Ce pays est menacé de tomber dans un "isolement plus grand", a
ajouté la présidente de l'UE, lui rappelant l'offre de coopération
qui lui a été faite s'il suspend ce programme.
Ali Larijani, cité à son arrivée à Munich par l'agence officielle
iranienne IRNA, a réaffirmé les intentions pacifiques de l'Iran,
pays, a-t-il rappelé, affecté par plusieurs grandes guerres ces
vingt dernières années.
Selon la télévision iranienne, Ali Larijani qui doit prendre la
parole dimanche devant la conférence, aura des entretiens avec des
responsables allemands et européens, qui devraient l'exhorter à
revenir à la table de négociations.
afp/sun
La Maison Blanche "surprise et déçue"
"Nous sommes surpris et déçus par les déclarations du président Poutine.
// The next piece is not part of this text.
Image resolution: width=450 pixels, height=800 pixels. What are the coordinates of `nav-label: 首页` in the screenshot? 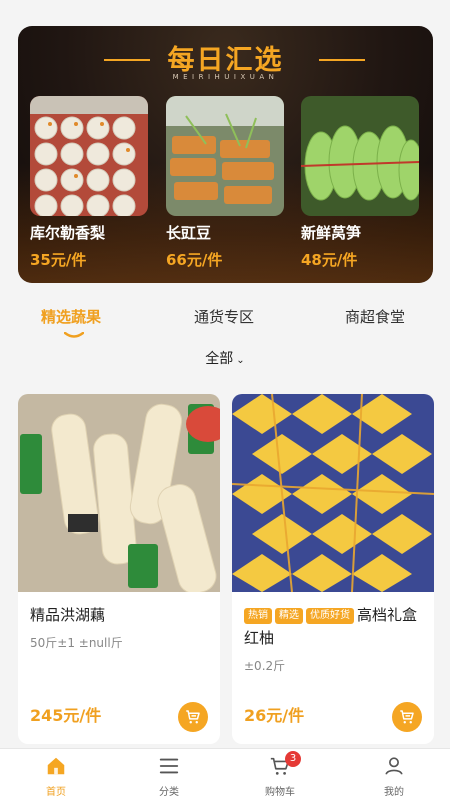 It's located at (56, 792).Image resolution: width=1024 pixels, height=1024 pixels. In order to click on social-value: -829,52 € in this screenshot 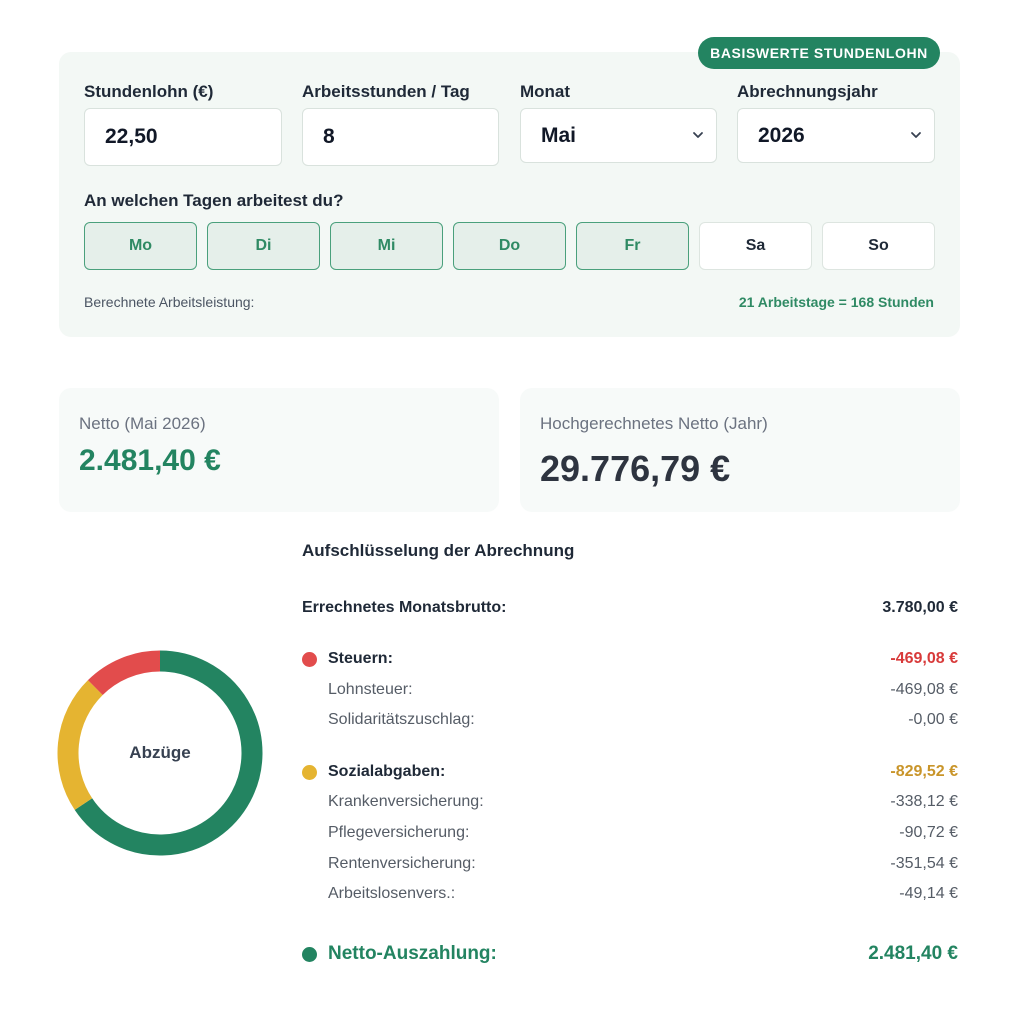, I will do `click(924, 772)`.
Ses accusations sont fausses. Nous comptons poursuivre la coopération avec la Russie dans les domaines importants pour la communauté internationale comme la lutte contre le terrorisme et la réduction de la menace des armes de destruction massive et de leur prolifération", a dit dans un communiqué un porte-parole du conseiller à la Maison Blanche pour la sécurité nationale, Gordon Johndroe.
Poutine: Bush est pire que Saddam
Vladimir Poutine a aussi estimé que l'intervention américaine avait fait plus de mal à l'Irak que Saddam Hussein, dans une interview à la chaîne de télévision satellitaire Al-Jazira.
Rappelant que Saddam Hussein a été pendu pour l'exécution de 148 villageois chiites, Vladimir Poutine a souligné que "pendant les combats en Irak plus de 3000 Américains ont été tués et (que) les victimes civiles en Irak sont estimées à des centaines de milliers".
"Peut-on comparer l'un et l'autre?", s'est-il interrogé. Il a une nouvelle fois appelé les Etats-Unis à établir un délai pour le retrait des troupes multinationales d'Irak et a critiqué la stratégie américaine.